EXTRACT —
The stills back then were very basic - either pot stills or basic reflux stills. I settled for a "Spirits Unlimited" 20L reflux still. I cleaned off all the markings, and sent it home in a couple of different pieces. I continued to visit NZ frequently, and became good friends with Pete, who showed me the basics of distilling; we spent many an evening trying out the new essences as they became available too. (I've since come back, and settled down in NZ permenantly).
At that point, I was eager to learn as much as I could about the subject of distilling. Unfortunately, there wasn't a lot of good information about. The commercial distilling sites tell you nothing - how they make their single malts etc is all a huge secret that they'd only mention in the broadest of terms. What information was available on the net was often downright wrong and/or dangerous. Scare tactics were prevalent - warnings like .."any alcohol collected outside of 76-82C will KILL YOU" with no basis to back them up. Suggestions to start your mash fermenting by spitting in it. There were a couple of books available, but often they were advertised with so little description, it would have been a gamble to try them. Because of the illegality of the subject, most sources dealt with distilling as some sort of counter-terrorist or moonshine hick angle.
I started with Wheeler & Willmotts "Spirits Unlimited" book. This was very comprehensive as a starting text. Every time I distilled I re-read the relevent chapters, and bit by bit it started making more sense.
I was very interested in designing a better still, but there was little information available about it, so I started going back over my Engineering books. So I started putting together a spreadsheet that would do all the calculations for me, based on first principles. That was the basis for all the calculators on this site.

WHAT IS ASKED —
Please reproduce the stretch of the distilling account from "The stills back" through "in NZ permenantly).", word for word.

RECORDED DATA —
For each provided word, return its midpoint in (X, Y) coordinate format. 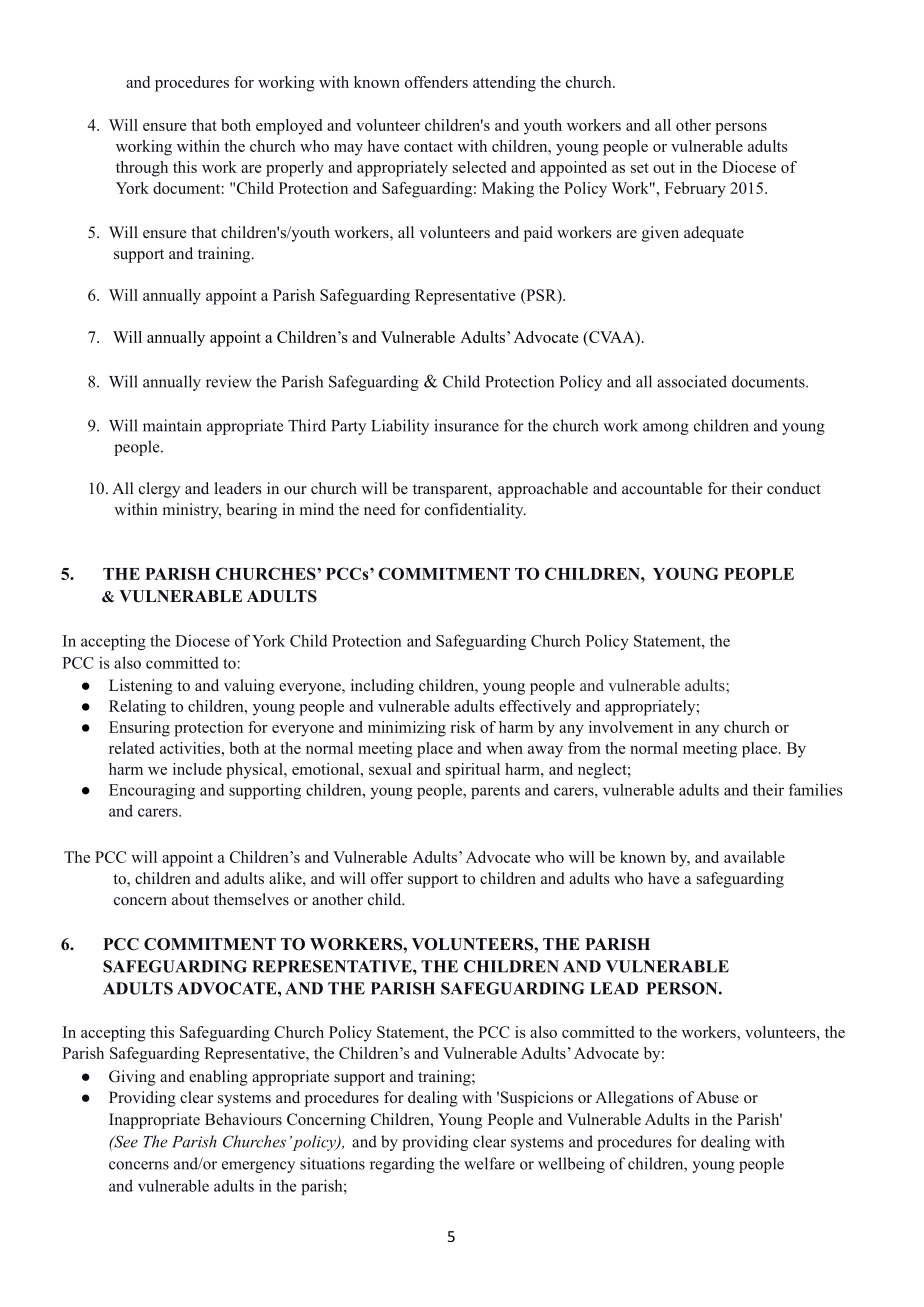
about (190, 899)
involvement (631, 727)
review (229, 381)
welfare (489, 1163)
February (695, 190)
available (754, 857)
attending (504, 84)
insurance (466, 425)
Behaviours (243, 1119)
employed (289, 127)
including (382, 687)
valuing (249, 687)
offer (387, 878)
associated (692, 381)
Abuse (717, 1097)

SOLUTION FOR THIS PROBLEM —
The stills back then were very basic - either pot stills or basic reflux stills. I settled for a "Spirits Unlimited" 20L reflux still. I cleaned off all the markings, and sent it home in a couple of different pieces. I continued to visit NZ frequently, and became good friends with Pete, who showed me the basics of distilling; we spent many an evening trying out the new essences as they became available too. (I've since come back, and settled down in NZ permenantly).